Still Working On It

In response to Dr. Holly’s query, I’ve been mulling over my sense that there’s an effective formal distinction to be drawn between the Church of England’s separation from the Church of Rome at the English Reformation (on one hand) and the Episcopal Church’s hypothetical removal from the Anglican Communion.

Could this make a difference? The separation at the Reformation took place in an essentially Erastian environment, where the transition from Roman Catholicism to Anglicanism involved the [mandatory] change of allegiance from one source of governance to another, but with the infrastructure largely intact (except, of course, the monasteries) — such that an English believer who did not want to be an Anglican had few options for articulating that resistance. Emigration and treason were the main alternatives. One could presumably be an Anglican with catholic allegiance, within a largely reformed church, as there was no other above-the-table alternative expression of the Church in England. The continuing identification of citizenship with a positive relation to Anglicanism well into the nineteenth century constitutes an environment that obliges the church to incorporate a broad range of dissent within its self-definition.

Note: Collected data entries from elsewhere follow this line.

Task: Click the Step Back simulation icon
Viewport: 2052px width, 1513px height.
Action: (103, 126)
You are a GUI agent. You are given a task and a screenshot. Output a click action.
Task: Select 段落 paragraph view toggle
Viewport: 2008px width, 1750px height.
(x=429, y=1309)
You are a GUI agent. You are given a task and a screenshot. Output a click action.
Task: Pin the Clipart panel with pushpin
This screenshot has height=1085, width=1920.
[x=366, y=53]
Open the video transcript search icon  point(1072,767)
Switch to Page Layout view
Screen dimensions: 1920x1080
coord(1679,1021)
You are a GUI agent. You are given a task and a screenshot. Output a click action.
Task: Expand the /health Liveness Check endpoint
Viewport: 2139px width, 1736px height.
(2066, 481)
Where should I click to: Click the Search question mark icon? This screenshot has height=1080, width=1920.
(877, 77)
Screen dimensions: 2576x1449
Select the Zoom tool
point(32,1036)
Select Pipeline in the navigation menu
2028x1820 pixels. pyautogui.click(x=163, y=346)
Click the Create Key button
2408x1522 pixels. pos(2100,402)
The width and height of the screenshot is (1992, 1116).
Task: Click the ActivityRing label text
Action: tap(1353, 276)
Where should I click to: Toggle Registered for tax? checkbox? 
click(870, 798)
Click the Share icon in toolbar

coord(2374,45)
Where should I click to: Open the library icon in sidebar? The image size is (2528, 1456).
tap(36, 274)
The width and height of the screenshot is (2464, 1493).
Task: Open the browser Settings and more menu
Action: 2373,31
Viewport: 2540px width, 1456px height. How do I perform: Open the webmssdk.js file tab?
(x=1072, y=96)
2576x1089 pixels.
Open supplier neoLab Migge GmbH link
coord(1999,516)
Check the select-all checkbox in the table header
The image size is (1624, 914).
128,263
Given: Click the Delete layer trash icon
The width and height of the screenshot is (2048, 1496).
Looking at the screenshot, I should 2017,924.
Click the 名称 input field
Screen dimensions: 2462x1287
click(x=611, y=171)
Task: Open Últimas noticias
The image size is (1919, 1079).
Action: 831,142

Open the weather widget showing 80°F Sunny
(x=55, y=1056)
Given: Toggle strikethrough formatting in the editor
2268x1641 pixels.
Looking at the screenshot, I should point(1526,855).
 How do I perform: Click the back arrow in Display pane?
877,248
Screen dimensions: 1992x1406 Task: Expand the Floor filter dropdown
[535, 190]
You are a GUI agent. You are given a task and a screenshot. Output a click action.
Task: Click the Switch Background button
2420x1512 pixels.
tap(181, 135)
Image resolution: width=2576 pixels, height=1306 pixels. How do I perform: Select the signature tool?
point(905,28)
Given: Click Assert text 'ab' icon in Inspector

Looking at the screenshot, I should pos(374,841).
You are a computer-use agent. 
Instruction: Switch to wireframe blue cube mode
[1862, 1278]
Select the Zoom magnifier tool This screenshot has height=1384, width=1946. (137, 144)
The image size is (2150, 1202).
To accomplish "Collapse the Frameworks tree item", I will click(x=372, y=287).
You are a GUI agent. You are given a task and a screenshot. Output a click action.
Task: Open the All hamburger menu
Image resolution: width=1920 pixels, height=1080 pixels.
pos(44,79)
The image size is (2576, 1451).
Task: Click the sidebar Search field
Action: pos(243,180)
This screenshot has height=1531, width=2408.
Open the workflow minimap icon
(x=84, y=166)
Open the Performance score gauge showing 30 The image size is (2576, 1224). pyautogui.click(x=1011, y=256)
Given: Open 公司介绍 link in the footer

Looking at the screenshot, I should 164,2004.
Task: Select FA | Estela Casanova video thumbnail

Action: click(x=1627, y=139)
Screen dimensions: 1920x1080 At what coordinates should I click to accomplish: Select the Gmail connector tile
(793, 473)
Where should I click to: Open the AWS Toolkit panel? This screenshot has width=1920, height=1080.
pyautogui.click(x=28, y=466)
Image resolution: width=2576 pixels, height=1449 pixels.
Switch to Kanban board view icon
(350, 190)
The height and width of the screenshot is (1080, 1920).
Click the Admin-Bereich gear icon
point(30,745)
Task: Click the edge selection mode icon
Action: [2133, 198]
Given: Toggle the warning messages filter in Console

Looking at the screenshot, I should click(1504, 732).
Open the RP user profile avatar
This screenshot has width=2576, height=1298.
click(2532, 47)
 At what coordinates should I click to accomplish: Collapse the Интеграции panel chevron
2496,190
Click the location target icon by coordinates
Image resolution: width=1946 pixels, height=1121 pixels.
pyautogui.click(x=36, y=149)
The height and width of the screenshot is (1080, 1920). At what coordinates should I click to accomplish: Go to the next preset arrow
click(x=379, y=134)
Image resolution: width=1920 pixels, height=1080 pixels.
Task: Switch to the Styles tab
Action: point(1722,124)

That’s part of my puzzlement about the current retrospective “This is true Anglicanism” impulse in some quarters. I had always thought that true Anglicanism bore with the potty vicar who was sure that Jesus was really an astral traveller, or that theological doctrine was a pointless appendix to the finer points of fox-hunting. Such people come, they occupy seats of greater or lesser prominence and authority, then they retire or die, and the church itself doesn’t change much. The point isn’t that we don’t care about error or try to correct error, but that the Truth is stronger, lasts longer, and eventually renders error moot. Truth counteracts error from within the church. (And that also provides us with the opportunity for learning the ways in the church may need correction — from within.)

In a world wherein the difference between being an Episcopalian (U.S.-style) and being an alphabet-soup Anglican-Communion recognized Anglican, a catholic-minded person can remain in fellowship with the trans-national church she or he recognizes by driving a little further to the congregation of choice. One is almost obliged to exercise private judgment (horrors, John Henry!) in ascertaining to which body one might belong.

That’s my present best shot at articulating the difference I sense — but I’m venturing this as a trial balloon, not as a forceful claim about the nature of Truth and catholicity.

2 thoughts on “Still Working On It

  1. I think a clue can be found in how the opposition has styled themselves — Orthodox Anglicans. Anglicanism hasn’t had a strong tradition of Orthodoxy as such. The last group to style themselves this way were the Puritans who were mostly driven out of (or voluntarially left) England after the Restoration.

    Today’s Neo-Puritans share a lot of features with the Puritans of old: a strong emphasis on Biblical support for doctrine, rejection of episcopal authority, emphasis on the congregation as the fundamental unit of the Church and an emphasis on individual holiness.

  2. This makes a lot of sense to me. One question I do have concerns urban settings, like London of the period, where the choice you mention would likely to some degree have existed as well–by walking, of course for most people.

    I certainly know this is the case here in SF, that folks do the driving–to some degree we don’t have a choice, the nearest church to where I live is at least 2 miles away; it seems in such circumstances (as I do not think this exercise is unusual in urban settings, even in the Reformation period), it would then be especially important for the bishop and her counsel to bring together various diverse leadership from parishes in the local church–diocese–perhaps on a more regular basis (more than the once a year convention) for face-to-face discussion and worship?

    I do know that some exercise of this choice is quite radical and revealing of where an “orthodox” mentality can go. Some of the folks I know drive in to this diocese from the Diocese of San Joaquin where they are refused communion for being in a same-sex relationship.

    Your post in March has me thinking a great deal both about Truth and catholicity, especially given that I think a schism is not the way to go and will actually hurt gay folk elsewhere in the Communion. We need to hold our horses just a little bit for the sake of more than ourselves.

    It seems to me that if something is True, we need not grasp for it tightly; and what you’re suggesting is that there’s enough room in our ecclesiology to let what is True emerge among us, messy as it may be. That is the strength of our polity and ecclesiology, a lived flesh-and-blood inquiry in our relatedness.

    What we need right now, more than anything, in my opinion, is the courage to embrace our own strength, our Trinitarian polity, and the patience and faith that the Truth will be made manifest in our ongoing life together, especially at the Altar-Table.